About this exercise ::
Would you set down all of the entries below exactly as they stand?

Data entries ::
+++++

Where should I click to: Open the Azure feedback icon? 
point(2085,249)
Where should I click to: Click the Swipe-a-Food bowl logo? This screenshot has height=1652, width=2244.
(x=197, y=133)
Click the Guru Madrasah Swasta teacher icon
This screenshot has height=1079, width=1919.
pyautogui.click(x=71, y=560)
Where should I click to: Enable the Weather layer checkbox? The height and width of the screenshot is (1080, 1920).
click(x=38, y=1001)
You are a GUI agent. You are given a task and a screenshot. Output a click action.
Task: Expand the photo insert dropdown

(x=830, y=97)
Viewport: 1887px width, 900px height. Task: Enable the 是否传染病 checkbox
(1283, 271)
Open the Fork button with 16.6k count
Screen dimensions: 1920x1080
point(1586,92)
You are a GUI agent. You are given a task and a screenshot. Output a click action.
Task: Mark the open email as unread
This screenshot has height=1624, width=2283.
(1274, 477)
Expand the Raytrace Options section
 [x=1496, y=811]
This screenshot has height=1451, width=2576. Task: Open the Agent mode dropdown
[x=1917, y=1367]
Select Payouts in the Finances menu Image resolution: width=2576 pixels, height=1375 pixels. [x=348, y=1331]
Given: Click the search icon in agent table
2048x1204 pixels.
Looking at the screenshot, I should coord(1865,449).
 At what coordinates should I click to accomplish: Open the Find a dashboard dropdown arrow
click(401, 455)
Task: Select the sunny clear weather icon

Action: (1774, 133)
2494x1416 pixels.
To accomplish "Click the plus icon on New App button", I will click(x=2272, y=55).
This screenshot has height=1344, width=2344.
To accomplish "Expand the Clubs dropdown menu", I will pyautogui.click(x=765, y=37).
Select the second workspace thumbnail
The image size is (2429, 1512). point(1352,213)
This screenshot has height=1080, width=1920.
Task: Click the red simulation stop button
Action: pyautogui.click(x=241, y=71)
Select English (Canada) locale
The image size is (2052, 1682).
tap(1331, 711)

+++++

Solution for this problem ::
Where should I click to: Open the Azure feedback icon? 
point(2085,249)
Where should I click to: Click the Swipe-a-Food bowl logo? This screenshot has height=1652, width=2244.
(x=197, y=133)
Click the Guru Madrasah Swasta teacher icon
This screenshot has height=1079, width=1919.
pyautogui.click(x=71, y=560)
Where should I click to: Enable the Weather layer checkbox? The height and width of the screenshot is (1080, 1920).
click(x=38, y=1001)
You are a GUI agent. You are given a task and a screenshot. Output a click action.
Task: Expand the photo insert dropdown

(x=830, y=97)
Viewport: 1887px width, 900px height. Task: Enable the 是否传染病 checkbox
(1283, 271)
Open the Fork button with 16.6k count
Screen dimensions: 1920x1080
point(1586,92)
You are a GUI agent. You are given a task and a screenshot. Output a click action.
Task: Mark the open email as unread
This screenshot has height=1624, width=2283.
(1274, 477)
Expand the Raytrace Options section
 [x=1496, y=811]
This screenshot has height=1451, width=2576. Task: Open the Agent mode dropdown
[x=1917, y=1367]
Select Payouts in the Finances menu Image resolution: width=2576 pixels, height=1375 pixels. [x=348, y=1331]
Given: Click the search icon in agent table
2048x1204 pixels.
Looking at the screenshot, I should coord(1865,449).
 At what coordinates should I click to accomplish: Open the Find a dashboard dropdown arrow
click(401, 455)
Task: Select the sunny clear weather icon

Action: (1774, 133)
2494x1416 pixels.
To accomplish "Click the plus icon on New App button", I will click(x=2272, y=55).
This screenshot has height=1344, width=2344.
To accomplish "Expand the Clubs dropdown menu", I will pyautogui.click(x=765, y=37).
Select the second workspace thumbnail
The image size is (2429, 1512). point(1352,213)
This screenshot has height=1080, width=1920.
Task: Click the red simulation stop button
Action: pyautogui.click(x=241, y=71)
Select English (Canada) locale
The image size is (2052, 1682).
tap(1331, 711)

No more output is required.